In the wake of the COVID-19 pandemic, Canada’s tourism industry is facing a crisis larger than the combined effects of September 11, 2001, the SARS outbreak, and the global financial crisis, according to a new report.

In the wake of the COVID-19 pandemic, Canada’s tourism industry is facing a crisis larger than the combined effects of September 11, 2001, the SARS outbreak, and the global financial crisis, according to a new report.

The depth of the crisis means a long rebound for the tourism industry with potential shock waves to other sectors of the economy, says Destination Canada, a Crown company whose mission is to promote domestic tourism. The agency has compiled new data for the report due to be released Monday on an industry connected to one in ten Canadian jobs, according to Destination Canada.

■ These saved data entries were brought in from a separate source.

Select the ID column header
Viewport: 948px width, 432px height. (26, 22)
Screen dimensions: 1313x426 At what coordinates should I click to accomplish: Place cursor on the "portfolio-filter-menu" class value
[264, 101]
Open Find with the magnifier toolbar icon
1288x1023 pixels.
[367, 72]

“Tourism affects so many other areas of our quality of life as Canadians,” said Marsha Walden, president and chief executive officer of Destination Canada. “It’s one of those few industries, maybe the only one that can be found in every corner of this country.”

The report adds a new dimension to discussions about the unequal impact of the pandemic across regions and sectors of the Canadian economy, for which previously limited data was available. It also provides information on how much time certain key areas of the Canadian economy take to recover.

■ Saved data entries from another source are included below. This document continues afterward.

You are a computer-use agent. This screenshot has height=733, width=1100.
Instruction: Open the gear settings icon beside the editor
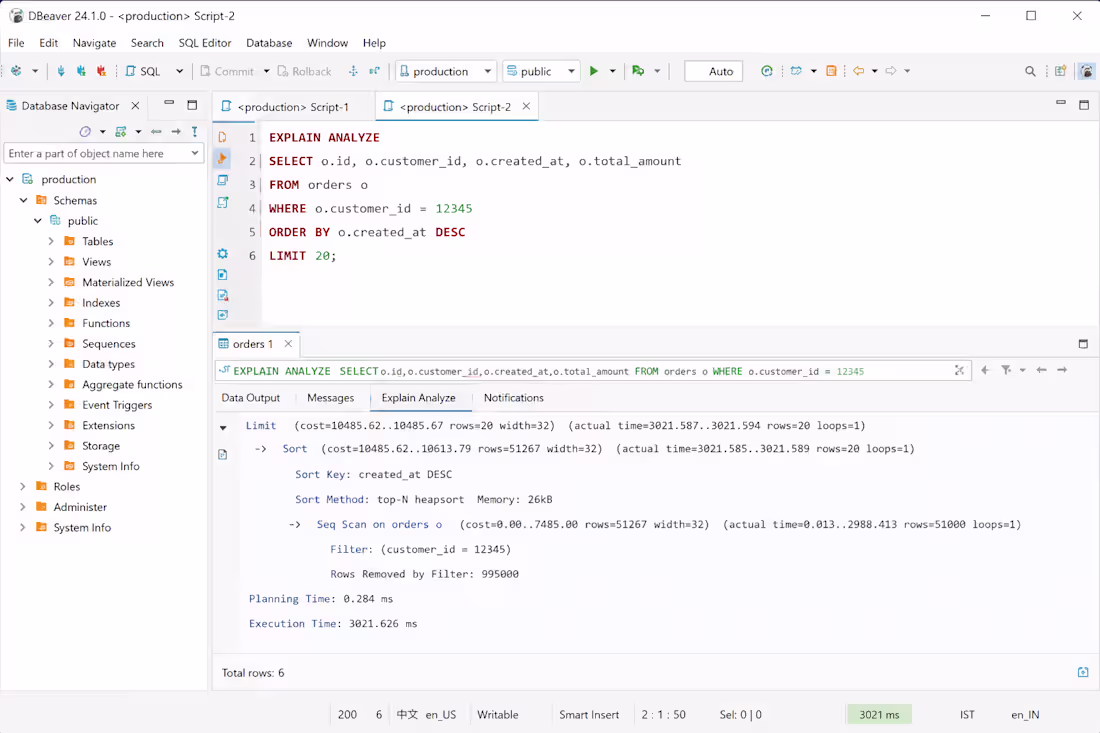pyautogui.click(x=222, y=254)
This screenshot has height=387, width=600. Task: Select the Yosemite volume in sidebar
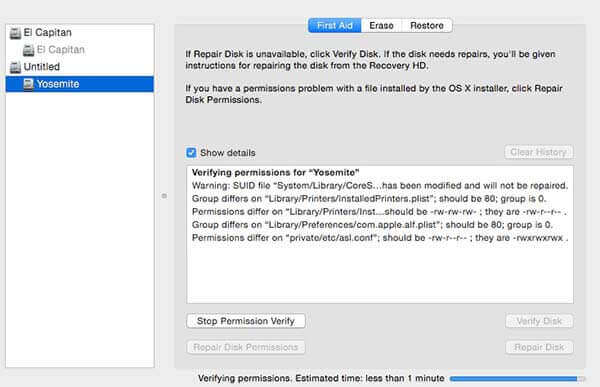tap(80, 84)
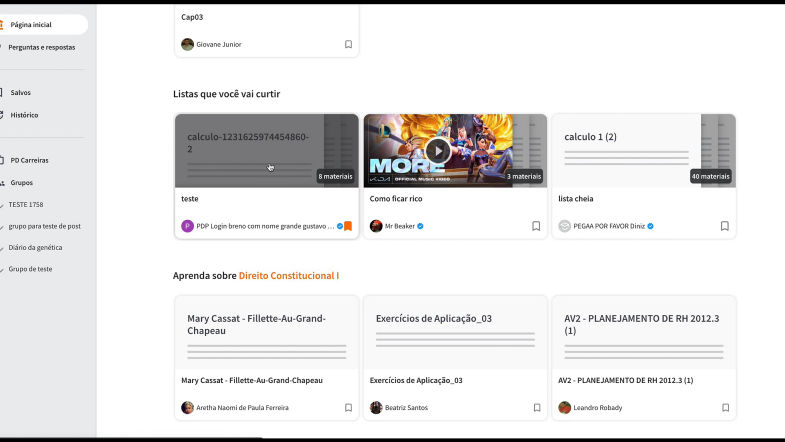
Task: Play the Como ficar rico video
Action: [437, 150]
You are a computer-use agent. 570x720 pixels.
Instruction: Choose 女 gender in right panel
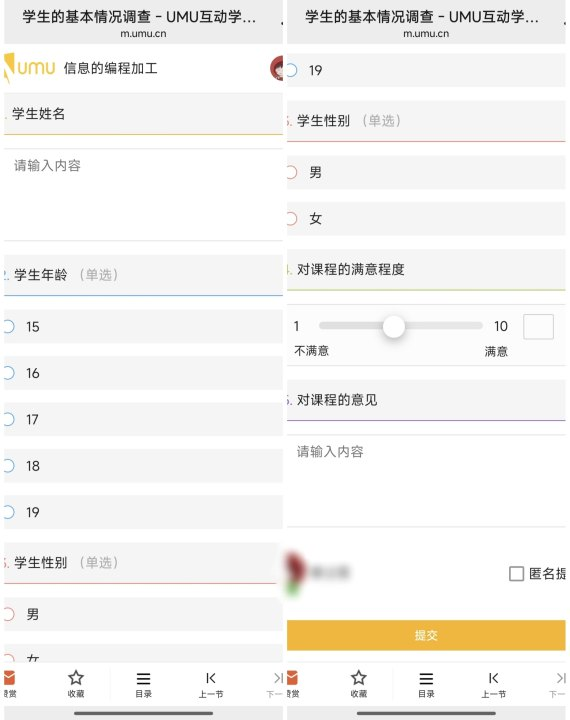(426, 219)
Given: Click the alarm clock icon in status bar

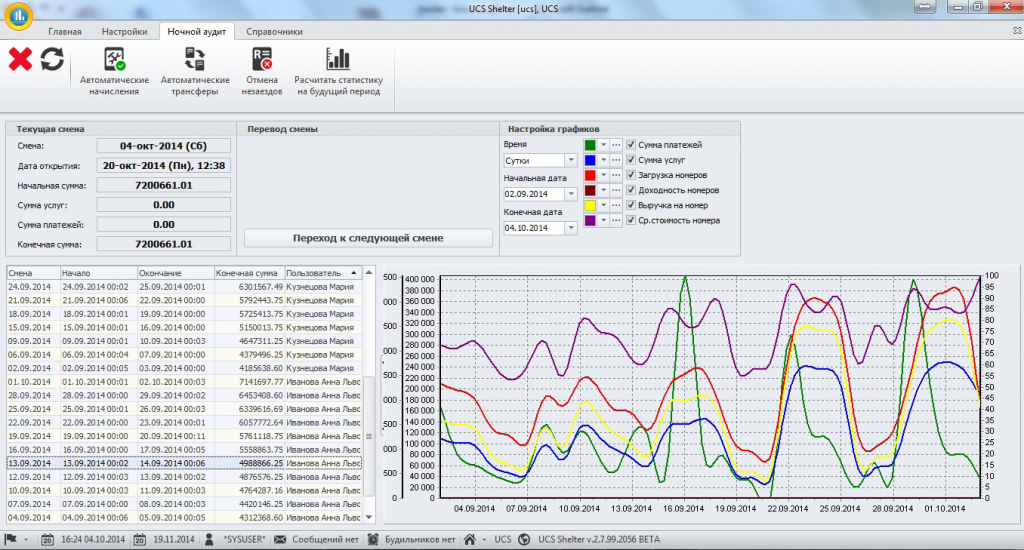Looking at the screenshot, I should coord(373,540).
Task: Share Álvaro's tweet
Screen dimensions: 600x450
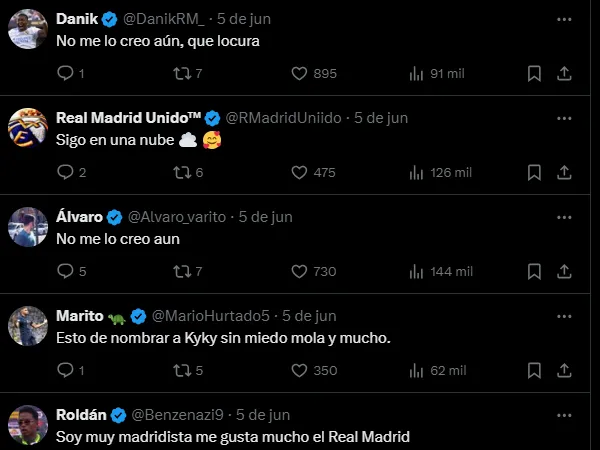Action: [x=564, y=271]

Overall, the number of “active” companies – one that operates and has employees – in the industry fell by nine percent between January and November last year. Half a million people in the tourism industry lost their jobs in 2020, Walden said.

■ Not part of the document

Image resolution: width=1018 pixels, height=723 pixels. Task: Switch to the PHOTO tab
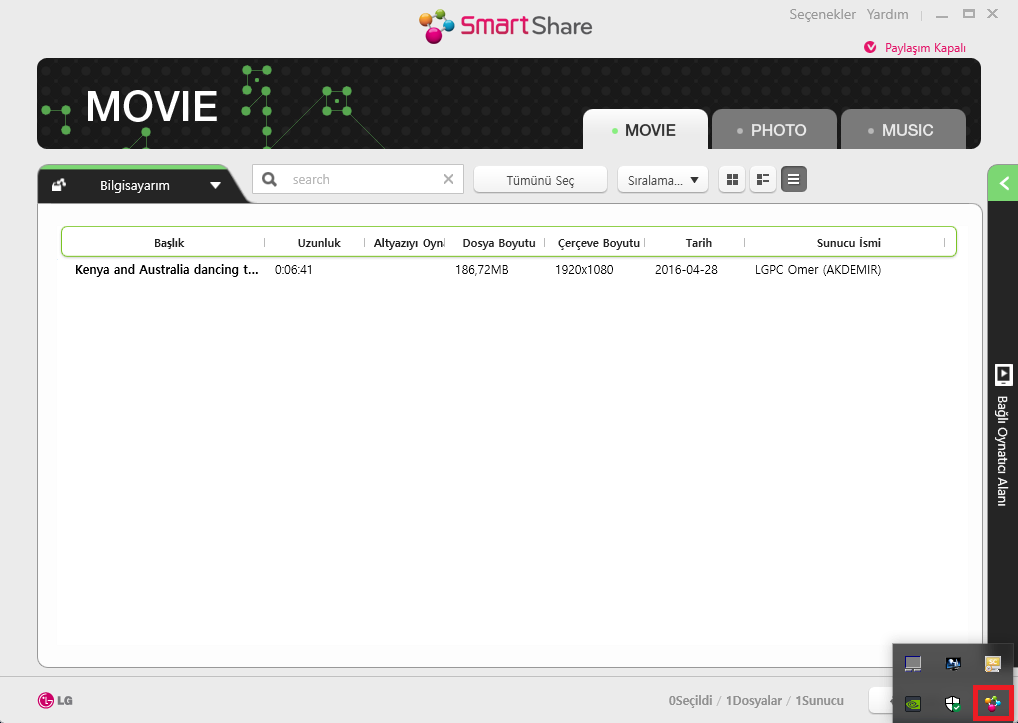(x=777, y=130)
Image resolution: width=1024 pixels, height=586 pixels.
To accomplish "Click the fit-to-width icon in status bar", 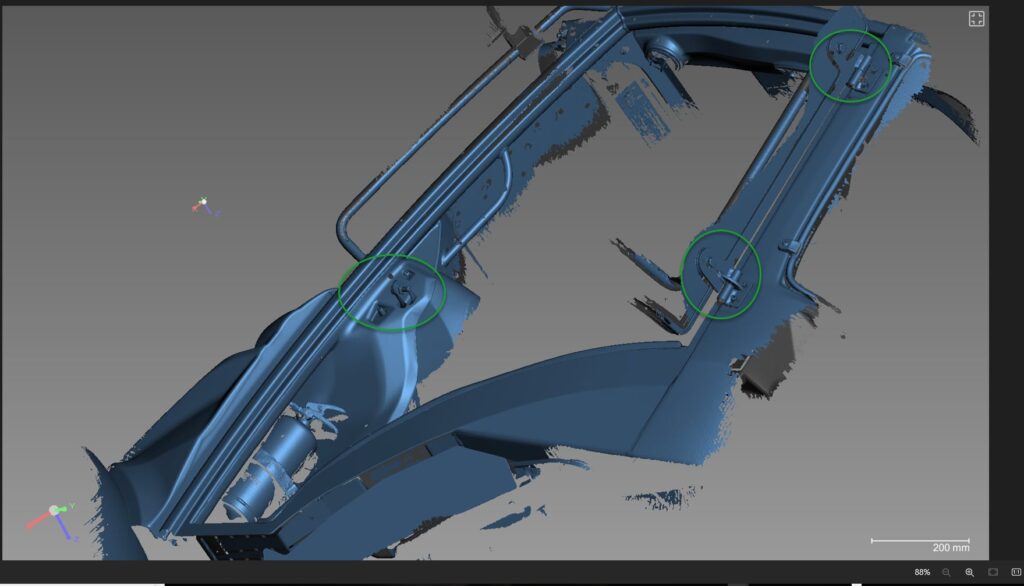I will pos(993,572).
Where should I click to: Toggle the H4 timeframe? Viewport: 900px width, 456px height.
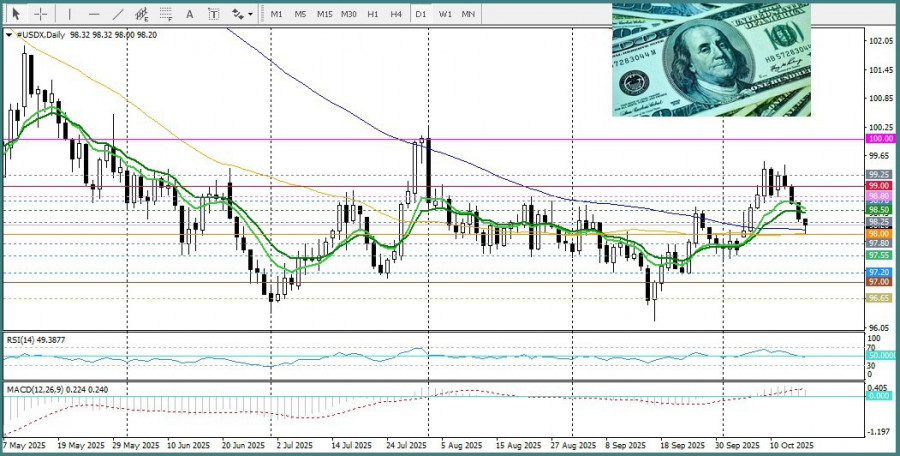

Within the tourism sector, travel services saw the largest decrease in active businesses, with 31 percent fewer businesses operating. Rail, landscape and sightseeing transport recorded the second largest decline with a decline of 14.9 percent.

The hotel industry suffered through 2020, with losses concentrated in Montreal, Toronto and Vancouver, whose downtown hotels had the lowest occupancy rates of any region in Canada. Hotel revenue in these three cities fell 79 percent last year, representing a total loss of $ 2.3 billion across all three cities, the report said.

To compile the data used in the report, Destination Canada conducted original research and relied on information from government and industry reports, Walden said.

The report is also a call to Canadians to redress the damage to the country’s tourism industry by taking domestic vacations as soon as the public health situation improves. If enough Canadians postpone their international travel plans to focus on domestic destinations, it could accelerate the tourism sector’s recovery by up to a year, the report said.

Without a significant change in consumer habits, it would take the industry five years to hit pre-pandemic levels, the report said. However, reallocating two-thirds of the dollars spent on international travel in 2019 to domestic travel would replace the estimated $ 19.4 billion deficit in the industry in 2020 and save more than 150,000 jobs, the report said .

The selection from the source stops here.